> **WORK REQUEST**
In the text on handling secrets below, reproduce the passage starting at "- Crash dumps" and ending at "all of these.", without changing a single character.

> **TEXT SECTION**
Anything that, if leaked, would let someone do something on your behalf. If in doubt, treat it as a secret.
The Threat Model
Secrets get exposed through.
- Accidental commit to git. Found by GitHub's secret scanner or a curious researcher.
- Logs. App logs the secret directly, or echoes it in error messages.
- Crash dumps and core dumps. Memory contents written to disk include env vars.
- CI/CD pipeline leaks. Build logs, artifact uploads, PR previews from outside contributors.
- Insider access. Engineer with database read access reads the config table.
- Misconfigured IAM. S3 bucket containing config files set to public.
- Backups. Database backups include the secrets table, backups stored unencrypted.
- Dependency compromise. Malicious npm package reads
process.envand exfiltrates. - Memory leaks. Heap dumps in production debugging tools.
- Subprocess inheritance. Spawned processes inherit parent env vars including secrets unrelated to them.
Defense in depth. No single technique stops all of these.
Storage Hierarchy
Worst to best.
Level 0: hardcoded in source
Catastrophic. Git history is forever. Even after you remove it and force-push, copies exist in forks, in clone caches, in GitHub's archive. Treat as compromised the moment it's committed, even if the repo is private.
Level 1: .env in git
Same as level 0. Some teams convince themselves "the repo is private" makes this safe. It does not. Repo settings change, contractors get added, the repo gets forked into someone's personal account.

> **RECORD EXCERPTS**

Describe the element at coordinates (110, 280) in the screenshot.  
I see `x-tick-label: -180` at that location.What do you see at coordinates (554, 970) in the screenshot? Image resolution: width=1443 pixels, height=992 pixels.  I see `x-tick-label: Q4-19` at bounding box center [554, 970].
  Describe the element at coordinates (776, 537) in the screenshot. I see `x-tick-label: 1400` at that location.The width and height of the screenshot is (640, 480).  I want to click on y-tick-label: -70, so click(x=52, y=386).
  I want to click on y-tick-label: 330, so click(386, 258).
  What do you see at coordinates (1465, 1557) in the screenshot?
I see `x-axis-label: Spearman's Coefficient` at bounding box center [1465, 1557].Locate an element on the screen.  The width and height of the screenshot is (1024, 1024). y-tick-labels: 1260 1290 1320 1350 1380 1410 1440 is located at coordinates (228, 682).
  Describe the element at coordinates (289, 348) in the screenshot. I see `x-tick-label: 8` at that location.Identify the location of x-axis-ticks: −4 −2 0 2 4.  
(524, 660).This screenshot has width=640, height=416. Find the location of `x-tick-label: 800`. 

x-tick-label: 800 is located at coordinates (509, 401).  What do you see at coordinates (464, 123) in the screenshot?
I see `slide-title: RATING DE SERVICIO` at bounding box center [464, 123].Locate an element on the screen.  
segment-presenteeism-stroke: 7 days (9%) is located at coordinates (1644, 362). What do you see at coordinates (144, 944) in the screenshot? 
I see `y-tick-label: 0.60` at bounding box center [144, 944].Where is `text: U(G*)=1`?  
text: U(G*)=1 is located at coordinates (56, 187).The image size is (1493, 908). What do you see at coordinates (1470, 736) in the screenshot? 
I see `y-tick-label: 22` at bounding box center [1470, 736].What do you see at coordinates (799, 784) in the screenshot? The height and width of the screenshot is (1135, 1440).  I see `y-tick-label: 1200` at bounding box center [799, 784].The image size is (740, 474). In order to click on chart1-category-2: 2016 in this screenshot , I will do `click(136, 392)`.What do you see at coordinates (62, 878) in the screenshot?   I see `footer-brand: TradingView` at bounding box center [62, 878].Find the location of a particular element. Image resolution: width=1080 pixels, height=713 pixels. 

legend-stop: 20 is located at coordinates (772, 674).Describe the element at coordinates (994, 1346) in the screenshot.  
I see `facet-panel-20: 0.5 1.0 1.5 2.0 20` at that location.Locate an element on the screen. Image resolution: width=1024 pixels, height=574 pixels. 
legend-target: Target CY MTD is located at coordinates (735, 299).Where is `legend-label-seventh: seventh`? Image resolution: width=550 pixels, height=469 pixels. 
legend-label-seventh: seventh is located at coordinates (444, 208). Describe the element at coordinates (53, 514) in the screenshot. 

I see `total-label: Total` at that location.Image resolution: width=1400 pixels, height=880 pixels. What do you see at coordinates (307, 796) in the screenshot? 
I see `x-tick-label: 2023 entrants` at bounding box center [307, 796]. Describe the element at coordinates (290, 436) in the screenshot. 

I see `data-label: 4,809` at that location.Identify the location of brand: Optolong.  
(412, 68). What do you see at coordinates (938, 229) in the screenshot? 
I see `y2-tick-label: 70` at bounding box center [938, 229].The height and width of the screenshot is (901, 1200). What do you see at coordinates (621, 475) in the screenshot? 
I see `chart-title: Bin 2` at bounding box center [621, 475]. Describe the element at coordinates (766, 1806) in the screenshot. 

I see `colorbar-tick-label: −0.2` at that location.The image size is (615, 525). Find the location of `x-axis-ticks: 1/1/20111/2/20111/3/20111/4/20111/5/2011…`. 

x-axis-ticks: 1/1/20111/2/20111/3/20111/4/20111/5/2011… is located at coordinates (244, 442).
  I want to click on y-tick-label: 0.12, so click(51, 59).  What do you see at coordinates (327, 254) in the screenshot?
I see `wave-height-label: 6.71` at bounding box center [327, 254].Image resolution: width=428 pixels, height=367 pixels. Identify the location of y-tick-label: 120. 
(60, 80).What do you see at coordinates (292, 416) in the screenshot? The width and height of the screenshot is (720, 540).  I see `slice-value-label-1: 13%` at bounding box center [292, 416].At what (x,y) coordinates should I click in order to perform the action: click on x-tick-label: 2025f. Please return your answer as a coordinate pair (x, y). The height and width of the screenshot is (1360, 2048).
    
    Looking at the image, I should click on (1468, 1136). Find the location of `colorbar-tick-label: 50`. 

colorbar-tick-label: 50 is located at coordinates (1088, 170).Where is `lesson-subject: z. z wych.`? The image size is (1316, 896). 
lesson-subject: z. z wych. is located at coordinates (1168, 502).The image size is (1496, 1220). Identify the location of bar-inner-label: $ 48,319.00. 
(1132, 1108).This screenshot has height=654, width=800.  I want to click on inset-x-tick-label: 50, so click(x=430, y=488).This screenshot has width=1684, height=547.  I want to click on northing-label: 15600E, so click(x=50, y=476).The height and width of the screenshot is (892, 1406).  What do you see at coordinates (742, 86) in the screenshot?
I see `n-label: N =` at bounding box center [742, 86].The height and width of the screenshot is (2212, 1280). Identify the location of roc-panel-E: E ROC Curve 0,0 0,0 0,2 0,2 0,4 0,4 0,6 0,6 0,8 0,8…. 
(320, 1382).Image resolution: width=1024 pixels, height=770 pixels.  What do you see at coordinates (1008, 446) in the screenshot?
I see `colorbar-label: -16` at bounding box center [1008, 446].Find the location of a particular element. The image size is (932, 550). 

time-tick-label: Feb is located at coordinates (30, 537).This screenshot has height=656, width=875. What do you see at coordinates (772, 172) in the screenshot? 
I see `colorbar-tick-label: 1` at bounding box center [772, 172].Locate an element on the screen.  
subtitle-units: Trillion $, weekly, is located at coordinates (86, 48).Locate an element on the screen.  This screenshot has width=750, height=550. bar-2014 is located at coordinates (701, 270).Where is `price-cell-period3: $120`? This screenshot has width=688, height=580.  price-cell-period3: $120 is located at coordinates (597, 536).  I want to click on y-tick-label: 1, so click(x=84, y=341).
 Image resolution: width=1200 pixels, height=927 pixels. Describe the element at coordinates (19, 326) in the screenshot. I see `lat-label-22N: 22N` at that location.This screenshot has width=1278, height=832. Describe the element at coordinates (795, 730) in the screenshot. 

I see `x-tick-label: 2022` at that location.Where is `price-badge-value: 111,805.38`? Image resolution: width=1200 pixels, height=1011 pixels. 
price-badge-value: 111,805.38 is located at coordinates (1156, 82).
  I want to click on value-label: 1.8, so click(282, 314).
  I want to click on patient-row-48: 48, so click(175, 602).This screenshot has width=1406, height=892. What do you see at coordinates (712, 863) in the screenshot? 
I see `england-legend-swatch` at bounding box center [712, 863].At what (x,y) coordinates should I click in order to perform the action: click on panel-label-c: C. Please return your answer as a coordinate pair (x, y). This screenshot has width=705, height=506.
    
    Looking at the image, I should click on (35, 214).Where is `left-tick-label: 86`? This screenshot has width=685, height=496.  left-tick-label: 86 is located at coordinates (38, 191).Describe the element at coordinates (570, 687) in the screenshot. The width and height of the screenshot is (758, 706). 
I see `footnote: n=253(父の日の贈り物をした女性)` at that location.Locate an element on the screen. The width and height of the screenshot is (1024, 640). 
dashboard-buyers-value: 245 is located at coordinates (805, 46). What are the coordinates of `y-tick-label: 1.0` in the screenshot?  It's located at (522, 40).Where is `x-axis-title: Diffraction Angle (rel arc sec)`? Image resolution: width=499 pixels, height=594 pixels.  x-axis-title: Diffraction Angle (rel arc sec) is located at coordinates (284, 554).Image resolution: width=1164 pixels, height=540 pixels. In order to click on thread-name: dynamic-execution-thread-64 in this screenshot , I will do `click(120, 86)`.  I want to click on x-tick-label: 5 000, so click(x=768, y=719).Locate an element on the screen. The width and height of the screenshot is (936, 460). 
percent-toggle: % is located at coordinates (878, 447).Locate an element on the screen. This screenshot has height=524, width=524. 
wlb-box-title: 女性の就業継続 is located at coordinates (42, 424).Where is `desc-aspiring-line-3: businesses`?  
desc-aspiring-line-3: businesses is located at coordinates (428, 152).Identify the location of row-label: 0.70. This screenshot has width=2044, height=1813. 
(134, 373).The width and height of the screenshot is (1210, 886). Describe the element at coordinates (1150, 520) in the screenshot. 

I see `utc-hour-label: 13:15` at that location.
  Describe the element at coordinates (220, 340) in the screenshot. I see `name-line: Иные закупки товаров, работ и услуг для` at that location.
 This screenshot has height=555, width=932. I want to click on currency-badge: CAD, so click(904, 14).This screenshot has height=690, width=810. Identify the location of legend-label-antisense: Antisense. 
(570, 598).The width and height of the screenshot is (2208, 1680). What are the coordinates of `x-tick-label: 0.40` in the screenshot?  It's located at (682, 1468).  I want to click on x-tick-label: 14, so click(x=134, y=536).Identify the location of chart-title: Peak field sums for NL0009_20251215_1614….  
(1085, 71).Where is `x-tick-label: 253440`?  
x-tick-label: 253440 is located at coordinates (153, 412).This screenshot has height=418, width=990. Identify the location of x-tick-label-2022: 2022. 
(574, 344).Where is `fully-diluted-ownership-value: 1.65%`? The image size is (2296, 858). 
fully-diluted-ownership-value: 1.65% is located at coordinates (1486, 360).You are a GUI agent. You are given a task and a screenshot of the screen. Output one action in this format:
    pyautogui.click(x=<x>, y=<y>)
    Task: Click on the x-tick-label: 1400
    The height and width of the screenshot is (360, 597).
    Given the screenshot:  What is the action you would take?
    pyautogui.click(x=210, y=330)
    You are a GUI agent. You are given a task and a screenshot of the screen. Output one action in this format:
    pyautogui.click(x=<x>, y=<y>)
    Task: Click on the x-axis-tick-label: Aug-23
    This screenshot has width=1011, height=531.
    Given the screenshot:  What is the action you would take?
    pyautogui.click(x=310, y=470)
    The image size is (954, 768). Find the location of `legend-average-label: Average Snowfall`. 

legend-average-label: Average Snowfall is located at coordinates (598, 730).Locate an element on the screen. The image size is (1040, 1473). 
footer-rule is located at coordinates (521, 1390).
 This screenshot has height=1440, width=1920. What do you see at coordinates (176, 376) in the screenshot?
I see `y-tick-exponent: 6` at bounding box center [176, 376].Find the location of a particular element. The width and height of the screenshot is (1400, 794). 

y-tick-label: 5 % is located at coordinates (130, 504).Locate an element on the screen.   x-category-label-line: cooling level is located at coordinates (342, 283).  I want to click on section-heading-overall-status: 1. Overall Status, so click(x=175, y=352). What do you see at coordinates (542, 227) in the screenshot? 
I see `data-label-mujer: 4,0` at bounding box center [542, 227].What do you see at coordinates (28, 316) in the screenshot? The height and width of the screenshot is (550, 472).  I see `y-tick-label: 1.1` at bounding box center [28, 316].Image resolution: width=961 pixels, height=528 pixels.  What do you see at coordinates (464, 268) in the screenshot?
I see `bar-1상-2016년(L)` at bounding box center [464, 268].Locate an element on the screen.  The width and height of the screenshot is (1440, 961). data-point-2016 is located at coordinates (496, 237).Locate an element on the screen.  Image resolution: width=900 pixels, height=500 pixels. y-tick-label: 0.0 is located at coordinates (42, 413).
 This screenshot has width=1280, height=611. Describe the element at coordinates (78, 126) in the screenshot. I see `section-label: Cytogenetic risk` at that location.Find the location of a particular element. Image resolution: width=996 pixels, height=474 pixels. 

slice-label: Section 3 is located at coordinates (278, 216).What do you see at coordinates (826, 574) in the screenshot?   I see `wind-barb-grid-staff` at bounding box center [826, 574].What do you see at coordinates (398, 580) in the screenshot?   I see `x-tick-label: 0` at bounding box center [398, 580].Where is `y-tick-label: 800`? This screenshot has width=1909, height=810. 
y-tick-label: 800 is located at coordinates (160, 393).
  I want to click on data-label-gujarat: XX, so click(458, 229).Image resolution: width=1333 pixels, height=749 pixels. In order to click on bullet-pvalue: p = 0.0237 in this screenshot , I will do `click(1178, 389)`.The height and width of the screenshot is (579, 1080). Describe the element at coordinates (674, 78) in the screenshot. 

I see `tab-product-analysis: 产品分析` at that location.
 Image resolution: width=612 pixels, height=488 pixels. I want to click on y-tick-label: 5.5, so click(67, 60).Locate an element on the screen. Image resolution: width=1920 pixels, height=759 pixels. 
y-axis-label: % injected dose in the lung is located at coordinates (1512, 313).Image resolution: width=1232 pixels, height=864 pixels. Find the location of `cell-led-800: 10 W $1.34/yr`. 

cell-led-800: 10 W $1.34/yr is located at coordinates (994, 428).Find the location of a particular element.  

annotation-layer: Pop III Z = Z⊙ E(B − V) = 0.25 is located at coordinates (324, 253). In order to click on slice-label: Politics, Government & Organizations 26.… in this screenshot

> **THE ANSWER**
- Crash dumps and core dumps. Memory contents written to disk include env vars.
- CI/CD pipeline leaks. Build logs, artifact uploads, PR previews from outside contributors.
- Insider access. Engineer with database read access reads the config table.
- Misconfigured IAM. S3 bucket containing config files set to public.
- Backups. Database backups include the secrets table, backups stored unencrypted.
- Dependency compromise. Malicious npm package reads
process.envand exfiltrates. - Memory leaks. Heap dumps in production debugging tools.
- Subprocess inheritance. Spawned processes inherit parent env vars including secrets unrelated to them.
Defense in depth. No single technique stops all of these.